Pick out each line below that contains the word "Open", and copy those lines. Capitalization must match.

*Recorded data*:

......

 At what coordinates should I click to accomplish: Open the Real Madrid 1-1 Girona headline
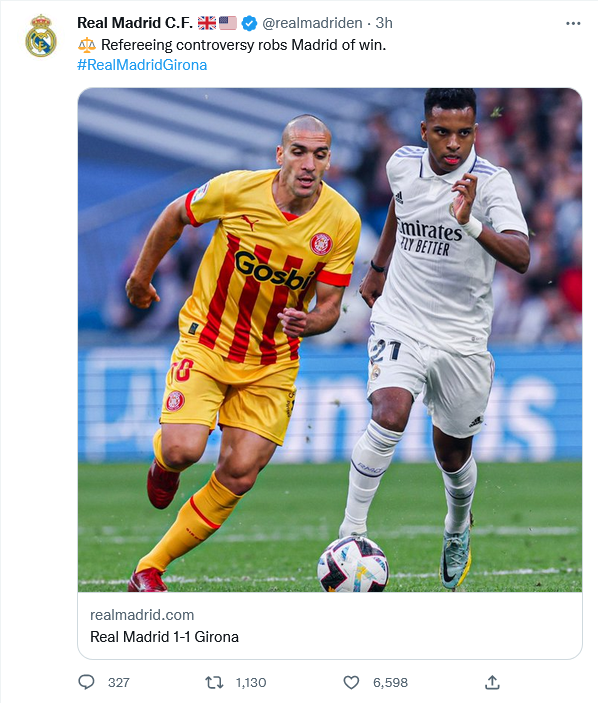[x=165, y=637]
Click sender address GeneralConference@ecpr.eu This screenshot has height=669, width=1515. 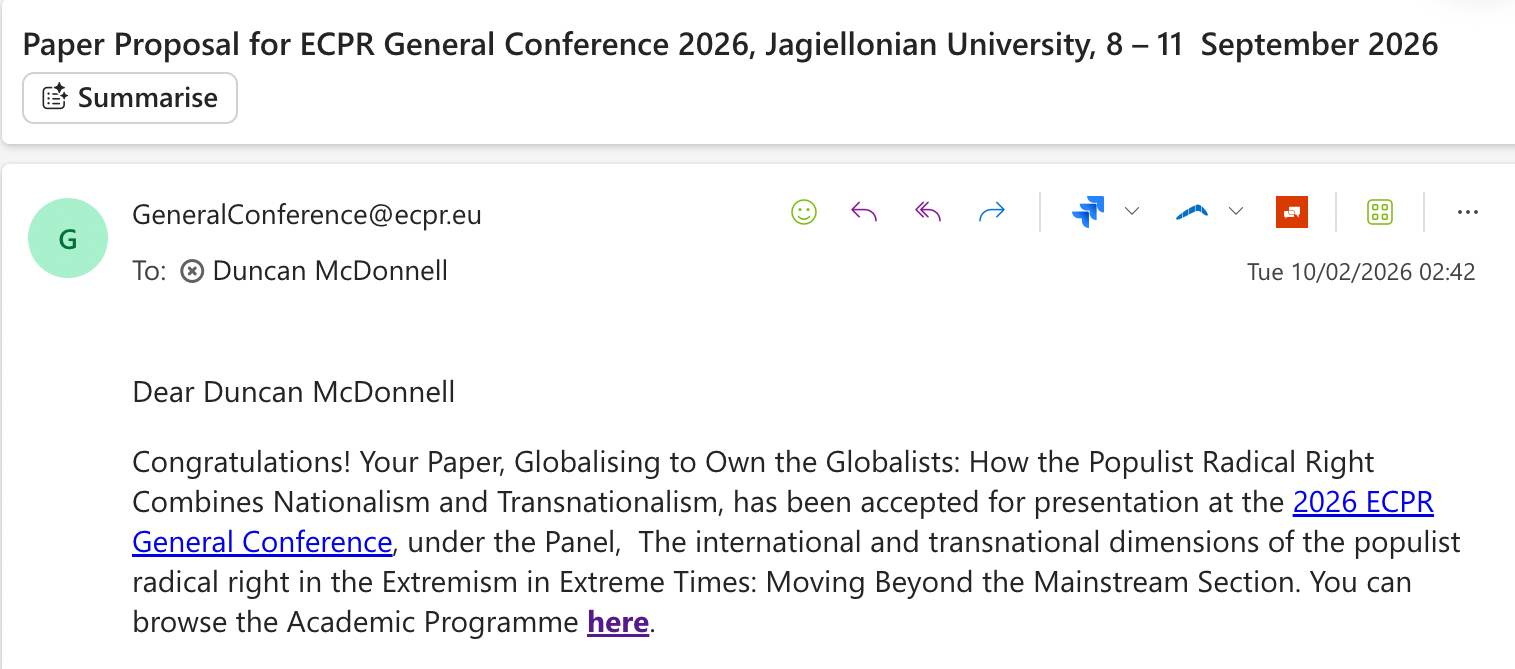[307, 214]
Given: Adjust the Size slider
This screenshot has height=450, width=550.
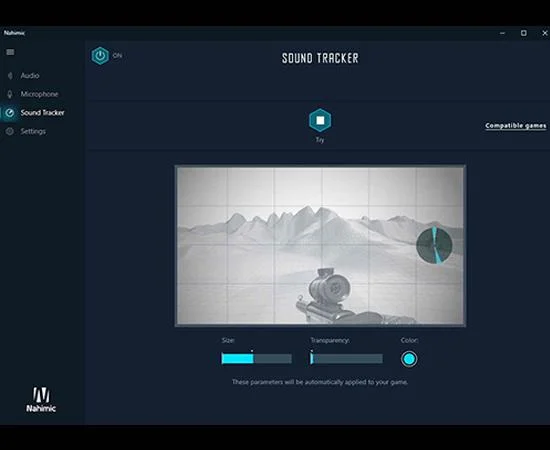Looking at the screenshot, I should click(x=256, y=358).
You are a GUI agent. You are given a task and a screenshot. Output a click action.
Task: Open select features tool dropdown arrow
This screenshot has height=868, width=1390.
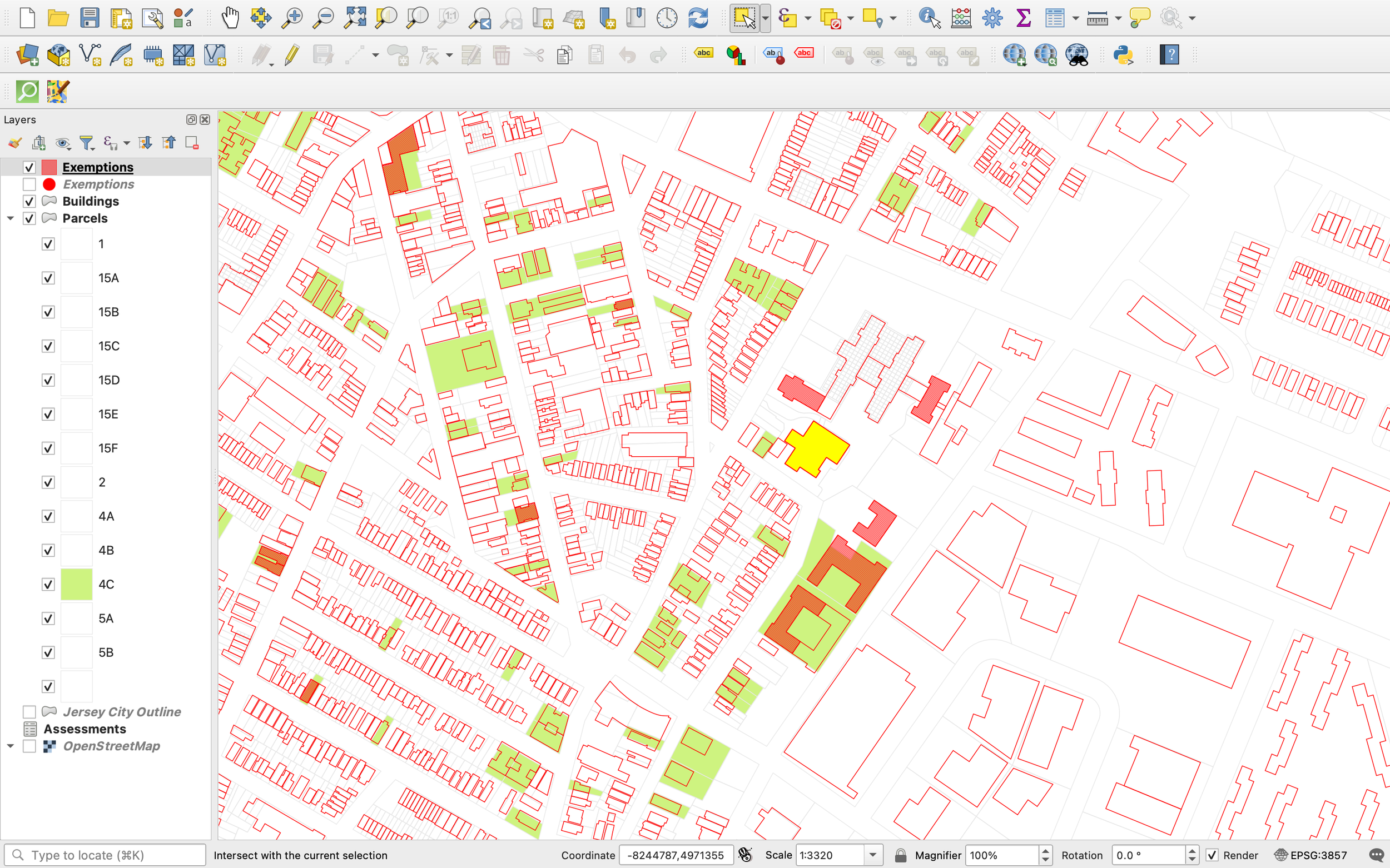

......

*Result for this exercise*:
 At what coordinates should I click to accomplish: Open the Real Madrid 1-1 Girona headline
Task: Open select features tool dropdown arrow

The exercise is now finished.